Trying to get my life back together I am finally going each week to Polcho, the aldea where I am doing the hygiene project with the Colgate grant. I absolutely love going and the 30 minute walk each way is beautiful…or so I thought until I got a different view of it today. I went again with Cinthia, one of the nurses at the health center and a good friend, and we were chatting the entire way about different ideas for activities and charlas for these kids during the rest of the school year. When we got there they were really excited to see us and it was obvious they have learned how to correctly brush their teeth since they now volunteer to demonstrate in front of the class and are not afraid of shouting out the next steps during the demonstrations. They’re getting a lot better at actually brushing as well as evidenced by the significant decrease in toothpaste and drool on the ground and on their clothes. I took a great video but have been having problems posting it, so hopefully it will be up soon.

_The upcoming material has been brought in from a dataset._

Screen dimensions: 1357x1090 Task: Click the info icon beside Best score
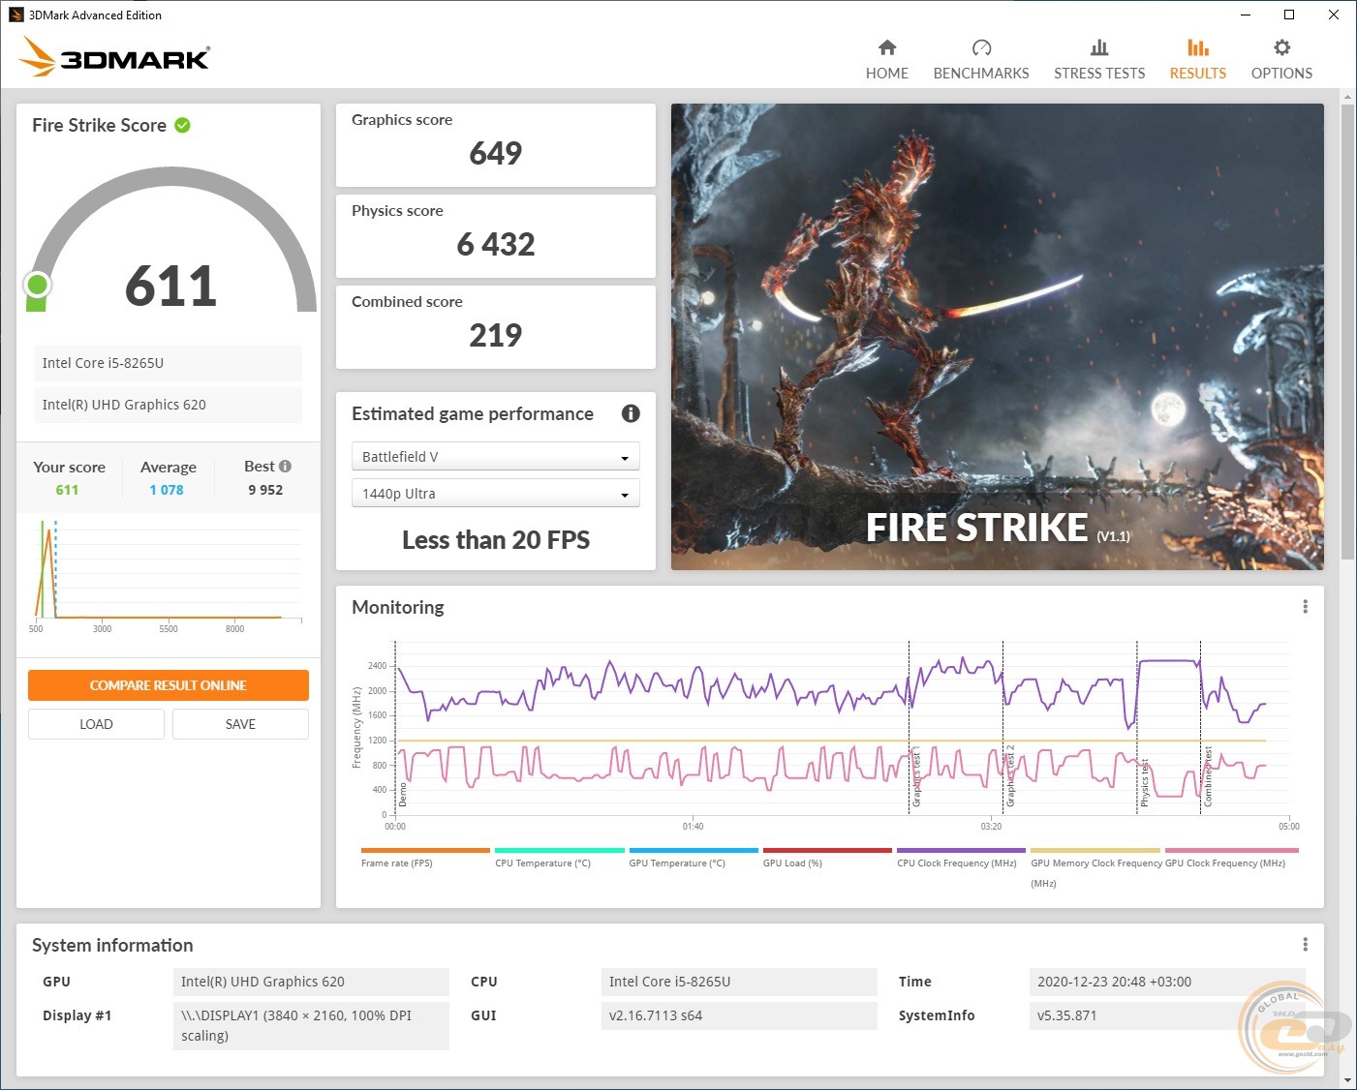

After they finished brushing, showing me their pearly
whites, and playing a game, Cinthia and I finally headed out to go back to Antigua. The kids really like to walk partway with us (and we like it too even though it turns into a battle of wills when it comes to how far they can go) and it took forever to get them to turn around to head back to school. We tried everything until Cinthia saw some cows coming and hollered back to warn them and they finally took off running for the school. That may be something we have to try again. Anyway, as we were passing the man who was walking with the cows warned us that the path was not in a good state. We thanked him but continued on since we didn’t want to head back to the original path because we were going to take a shortcut.
About 50 feet later, we saw exactly why he was warning us. The entire path had turned into grey mud that was mixed with cow poop and who knows what else. We kept going and started to step on the rocks so we wouldn’t slip. I was following Cinthia a little too closely so decided to step on a different rock than she had. I have no idea what exactly what it was I saw, but it definitely wasn’t a rock. My foot immediately fell a foot down into the goop and as I tried to hurry out, I tripped, my other foot and almost entire leg sank down into more mud, and my right shoe came off, stuck in the mud in the first place I stepped, still a foot down. Having at least one free leg I reached dry land only to crash into a thorn bush. Picking out the thorns and laughing, I tried to tell Cinthia that my shoe had fallen off, but she could barely even tell since my foot was now black, the same color of the shoe. When she finally saw that I had lost it and saw where it was, she went back in the mud in her starch white nurses uniform to dig it out.
Covered in mud while she only had a little on her, we slowly made it to another village on the way where her aunt gave me some water to clean myself off as all the school children were watching, mesmerized. I don’t think they’ve seen many gringas walk into the school with mud and cow poop up to their knees as well as on their hands and arms. After taking the long way back since after all that we completely missed the shortcut, we finally got back to Antigua to make a work plan for the rest of the school year but ended up putting it off until Thursday. I had to get home to take a bucket bath.